Покинув Чинати, мы отправились в «Кочинил» – в ресторан в центре Марфы, который Дайен предпочитала другим; Монику и практиканта она тоже пригласила, но они поехали на велосипедах. На машине мы опередили их всего на минуту или две. В музее я не говорил почти ничего, и, пытаясь вести нормальную беседу, пока мы ждали выпивку, я чувствовал себя характерным актером, старающимся вернуться в одну из своих прежних ролей. Но все это кануло в небытие после первого же глотка джина; я осознал, что здешние недели молчания и трезвости были у меня самым долгим периодом воздержания с подростковых лет. Второй мартини претворил всю мою накопившуюся суточную аритмию в маниакальную энергию. Без церемоний я разделался с гигантским бифштексом, который заказал, я не столько его съел, сколько вдохнул, включая большую часть хряща у косточки; я прикончил его, пока другие только приступали к своему белому окуню, и это позволило мне сосредоточиться на вине.
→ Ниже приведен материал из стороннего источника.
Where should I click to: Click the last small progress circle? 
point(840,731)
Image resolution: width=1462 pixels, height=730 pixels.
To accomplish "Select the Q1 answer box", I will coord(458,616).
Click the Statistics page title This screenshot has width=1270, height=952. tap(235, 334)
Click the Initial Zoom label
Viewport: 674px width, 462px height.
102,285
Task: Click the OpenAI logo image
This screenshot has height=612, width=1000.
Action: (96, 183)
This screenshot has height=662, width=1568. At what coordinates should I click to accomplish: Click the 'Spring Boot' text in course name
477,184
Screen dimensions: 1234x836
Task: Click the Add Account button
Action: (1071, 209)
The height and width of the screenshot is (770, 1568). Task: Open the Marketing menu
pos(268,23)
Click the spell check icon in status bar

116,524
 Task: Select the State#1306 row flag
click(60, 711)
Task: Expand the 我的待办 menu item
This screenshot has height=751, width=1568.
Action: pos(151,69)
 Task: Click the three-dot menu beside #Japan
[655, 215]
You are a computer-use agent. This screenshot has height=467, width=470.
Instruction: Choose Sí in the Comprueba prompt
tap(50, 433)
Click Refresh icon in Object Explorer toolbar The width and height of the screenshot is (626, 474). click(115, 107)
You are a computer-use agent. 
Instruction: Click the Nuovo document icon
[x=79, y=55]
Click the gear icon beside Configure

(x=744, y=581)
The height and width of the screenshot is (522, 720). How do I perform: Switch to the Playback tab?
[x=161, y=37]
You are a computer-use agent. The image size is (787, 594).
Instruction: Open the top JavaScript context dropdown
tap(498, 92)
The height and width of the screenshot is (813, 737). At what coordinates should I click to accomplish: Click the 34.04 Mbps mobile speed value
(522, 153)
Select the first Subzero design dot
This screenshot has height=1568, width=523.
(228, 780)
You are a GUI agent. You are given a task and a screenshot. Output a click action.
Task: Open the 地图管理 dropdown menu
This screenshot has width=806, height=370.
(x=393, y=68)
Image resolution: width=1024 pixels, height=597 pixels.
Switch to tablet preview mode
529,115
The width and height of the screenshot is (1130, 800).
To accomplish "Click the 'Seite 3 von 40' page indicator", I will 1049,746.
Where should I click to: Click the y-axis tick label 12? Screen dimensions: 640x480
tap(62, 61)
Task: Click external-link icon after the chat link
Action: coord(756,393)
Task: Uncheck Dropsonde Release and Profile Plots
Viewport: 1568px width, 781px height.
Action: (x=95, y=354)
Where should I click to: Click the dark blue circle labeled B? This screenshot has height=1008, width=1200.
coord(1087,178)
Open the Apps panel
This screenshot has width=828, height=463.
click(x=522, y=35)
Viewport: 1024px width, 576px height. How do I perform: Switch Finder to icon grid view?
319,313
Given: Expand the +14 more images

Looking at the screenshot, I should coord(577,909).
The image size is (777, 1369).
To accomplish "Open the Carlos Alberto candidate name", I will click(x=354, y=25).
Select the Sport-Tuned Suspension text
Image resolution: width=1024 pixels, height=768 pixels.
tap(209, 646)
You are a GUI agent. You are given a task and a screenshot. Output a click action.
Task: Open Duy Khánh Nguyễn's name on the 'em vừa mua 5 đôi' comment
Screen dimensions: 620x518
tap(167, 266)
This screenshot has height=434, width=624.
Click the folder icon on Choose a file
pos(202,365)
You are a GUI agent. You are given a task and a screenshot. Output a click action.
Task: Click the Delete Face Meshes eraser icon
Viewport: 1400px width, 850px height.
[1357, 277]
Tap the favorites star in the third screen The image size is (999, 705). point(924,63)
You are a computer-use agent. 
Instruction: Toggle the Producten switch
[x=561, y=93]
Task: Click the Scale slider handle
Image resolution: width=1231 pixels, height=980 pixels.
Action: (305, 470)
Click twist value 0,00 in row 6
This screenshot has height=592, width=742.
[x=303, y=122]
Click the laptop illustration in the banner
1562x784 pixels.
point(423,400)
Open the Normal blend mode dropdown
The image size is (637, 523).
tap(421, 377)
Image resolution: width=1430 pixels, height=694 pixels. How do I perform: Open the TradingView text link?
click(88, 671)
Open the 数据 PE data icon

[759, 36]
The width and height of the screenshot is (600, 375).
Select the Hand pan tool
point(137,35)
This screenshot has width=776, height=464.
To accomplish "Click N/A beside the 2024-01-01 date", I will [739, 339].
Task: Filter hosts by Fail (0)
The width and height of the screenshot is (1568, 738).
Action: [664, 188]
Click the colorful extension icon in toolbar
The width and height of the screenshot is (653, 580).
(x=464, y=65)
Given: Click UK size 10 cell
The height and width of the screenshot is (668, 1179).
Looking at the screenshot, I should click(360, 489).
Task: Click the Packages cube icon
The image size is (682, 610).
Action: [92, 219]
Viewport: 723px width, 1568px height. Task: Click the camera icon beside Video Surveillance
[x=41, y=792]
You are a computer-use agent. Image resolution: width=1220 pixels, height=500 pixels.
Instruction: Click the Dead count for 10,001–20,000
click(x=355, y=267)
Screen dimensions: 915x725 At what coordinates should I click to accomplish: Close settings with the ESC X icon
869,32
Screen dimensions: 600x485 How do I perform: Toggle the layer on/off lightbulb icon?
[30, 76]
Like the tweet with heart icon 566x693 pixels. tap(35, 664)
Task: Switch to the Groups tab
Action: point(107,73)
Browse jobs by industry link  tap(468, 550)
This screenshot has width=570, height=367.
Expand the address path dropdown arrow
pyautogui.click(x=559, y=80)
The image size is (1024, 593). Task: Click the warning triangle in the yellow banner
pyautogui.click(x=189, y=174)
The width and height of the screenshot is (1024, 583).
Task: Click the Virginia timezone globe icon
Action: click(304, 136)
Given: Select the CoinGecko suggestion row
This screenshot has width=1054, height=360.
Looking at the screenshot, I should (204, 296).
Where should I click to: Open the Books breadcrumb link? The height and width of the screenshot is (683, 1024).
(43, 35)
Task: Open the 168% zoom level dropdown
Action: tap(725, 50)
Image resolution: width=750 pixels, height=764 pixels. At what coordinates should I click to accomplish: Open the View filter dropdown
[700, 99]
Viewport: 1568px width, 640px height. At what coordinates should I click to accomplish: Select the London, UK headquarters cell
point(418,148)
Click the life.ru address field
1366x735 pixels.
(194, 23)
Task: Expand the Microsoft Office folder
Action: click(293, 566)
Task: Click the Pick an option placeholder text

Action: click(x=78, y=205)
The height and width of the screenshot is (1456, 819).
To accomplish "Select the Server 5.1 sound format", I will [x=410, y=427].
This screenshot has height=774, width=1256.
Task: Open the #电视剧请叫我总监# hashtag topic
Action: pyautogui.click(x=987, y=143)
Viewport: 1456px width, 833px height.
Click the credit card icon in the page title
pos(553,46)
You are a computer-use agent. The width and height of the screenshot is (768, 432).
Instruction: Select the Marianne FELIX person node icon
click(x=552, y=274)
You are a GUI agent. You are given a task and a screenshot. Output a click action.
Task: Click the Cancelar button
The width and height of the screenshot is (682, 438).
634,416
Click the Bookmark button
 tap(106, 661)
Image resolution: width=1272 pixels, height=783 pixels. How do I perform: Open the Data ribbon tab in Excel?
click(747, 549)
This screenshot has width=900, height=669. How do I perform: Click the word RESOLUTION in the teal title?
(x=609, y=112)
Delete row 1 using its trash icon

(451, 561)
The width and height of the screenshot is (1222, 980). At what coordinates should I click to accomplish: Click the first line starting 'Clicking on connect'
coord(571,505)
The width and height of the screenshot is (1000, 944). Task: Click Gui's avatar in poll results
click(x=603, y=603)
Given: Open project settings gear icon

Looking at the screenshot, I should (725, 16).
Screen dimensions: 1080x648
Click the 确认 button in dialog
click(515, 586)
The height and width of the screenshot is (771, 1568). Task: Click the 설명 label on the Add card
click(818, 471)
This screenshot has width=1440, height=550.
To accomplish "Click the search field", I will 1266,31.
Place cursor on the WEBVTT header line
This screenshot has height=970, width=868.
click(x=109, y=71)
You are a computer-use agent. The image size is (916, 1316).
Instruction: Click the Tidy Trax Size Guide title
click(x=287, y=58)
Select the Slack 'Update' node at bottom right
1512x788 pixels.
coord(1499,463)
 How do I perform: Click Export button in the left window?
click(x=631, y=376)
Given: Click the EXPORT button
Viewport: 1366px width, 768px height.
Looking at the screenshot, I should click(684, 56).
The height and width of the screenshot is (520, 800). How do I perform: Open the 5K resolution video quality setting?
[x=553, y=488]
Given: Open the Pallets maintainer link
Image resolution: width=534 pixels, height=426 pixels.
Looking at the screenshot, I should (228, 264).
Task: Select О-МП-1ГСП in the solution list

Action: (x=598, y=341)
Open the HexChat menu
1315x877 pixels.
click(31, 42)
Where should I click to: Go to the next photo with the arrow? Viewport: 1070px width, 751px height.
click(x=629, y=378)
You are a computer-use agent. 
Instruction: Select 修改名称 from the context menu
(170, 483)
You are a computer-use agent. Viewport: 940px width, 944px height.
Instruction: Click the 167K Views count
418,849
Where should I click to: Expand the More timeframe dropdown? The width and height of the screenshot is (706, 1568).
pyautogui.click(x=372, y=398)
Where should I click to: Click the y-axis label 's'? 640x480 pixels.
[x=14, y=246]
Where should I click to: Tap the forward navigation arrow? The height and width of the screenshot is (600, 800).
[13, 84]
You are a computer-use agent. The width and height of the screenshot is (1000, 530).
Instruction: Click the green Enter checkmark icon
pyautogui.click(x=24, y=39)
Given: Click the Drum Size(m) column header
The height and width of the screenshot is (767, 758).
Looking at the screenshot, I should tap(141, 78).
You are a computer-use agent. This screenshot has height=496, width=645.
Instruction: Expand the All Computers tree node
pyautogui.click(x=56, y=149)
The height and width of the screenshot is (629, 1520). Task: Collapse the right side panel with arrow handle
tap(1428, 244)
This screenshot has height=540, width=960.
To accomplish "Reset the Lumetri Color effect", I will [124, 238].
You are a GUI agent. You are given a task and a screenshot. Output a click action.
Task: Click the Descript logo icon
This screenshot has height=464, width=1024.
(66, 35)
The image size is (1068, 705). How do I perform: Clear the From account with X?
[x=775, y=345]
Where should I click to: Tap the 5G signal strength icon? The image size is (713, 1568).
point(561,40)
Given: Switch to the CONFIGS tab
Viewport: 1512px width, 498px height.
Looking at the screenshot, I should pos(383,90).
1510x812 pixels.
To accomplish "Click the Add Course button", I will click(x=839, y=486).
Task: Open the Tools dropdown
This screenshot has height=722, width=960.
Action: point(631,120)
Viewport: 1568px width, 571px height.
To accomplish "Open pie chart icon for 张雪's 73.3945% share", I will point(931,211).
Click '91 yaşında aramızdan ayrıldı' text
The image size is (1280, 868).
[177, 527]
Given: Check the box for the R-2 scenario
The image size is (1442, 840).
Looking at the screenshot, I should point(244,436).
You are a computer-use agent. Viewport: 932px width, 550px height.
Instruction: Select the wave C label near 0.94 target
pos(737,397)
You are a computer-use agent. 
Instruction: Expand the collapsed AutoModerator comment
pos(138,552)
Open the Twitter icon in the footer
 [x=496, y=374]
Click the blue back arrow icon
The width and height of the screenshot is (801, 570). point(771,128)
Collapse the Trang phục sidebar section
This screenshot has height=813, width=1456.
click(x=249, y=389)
Никто, я заметил, из здешнего персонала не говорил по-испански.

На Монику выпивка, судя по всему, подействовала сходным образом, и мы довольно горячо заговорили о Джадде, хотя мне неловко было признать, какое сильное впечатление произвела на меня инсталляция, и я не знал, стоит ли наводить разговор на немецкую надпись и Вторую мировую войну. По-английски она говорила очень хорошо, правда, запас слов у нее был ограниченный и она конструировала из них фразы, точно из готовых блоков. Она часто пускала в ход эпитеты «тривиальный» («Флавин[91] – тривиальный художник», смелое заявление для Марфы) и «нетривиальный» («Я пытаюсь понять, каких нетривиальных целей может добиться скульптура»), а когда, подтрунивая над своей неизобретательностью, она назвала нетривиальным величественный закат, который мы видели, я нашел это и смешным и красивым. Всякий раз, когда в разговоре пытался поучаствовать практикант, мой нью-йоркский знакомый, которого никто до сих пор так и не назвал по имени, перебивал его и заставлял умолкнуть.

Не знаю, в какой мере моя щедрость объяснялась выпитым, в какой – дезориентирующей силой работ Джадда, в какой – стремительностью моего возвращения в человеческую среду; так или иначе, я настоял на том, что заплачу за всех из своей «стипендии», хотя понимал, что Дайен и ее безымянный друг почти наверняка очень богаты. Мы попрощались с практикантом, он уехал на своем велосипеде, и Дайен предложила отправиться на вечеринку к ее подруге. Я сказал, что мне, вероятно, следовало бы вернуться домой и заняться своим романом, но на самом деле такого намерения не имел, и вскоре мы вчетвером уже ехали на эту вечеринку сквозь темноту. Фары высвечивали редкие хлопья снега, они таяли на ветровом стекле, но я воспринимал их как ночных бабочек, или то как хлопья, то как бабочек, словно зима и середина лета из моей поэмы стояли попеременно.

вернуться

91

Дэн Флавин (1933–1996) – американский художник-минималист, скульптор, автор инсталляций.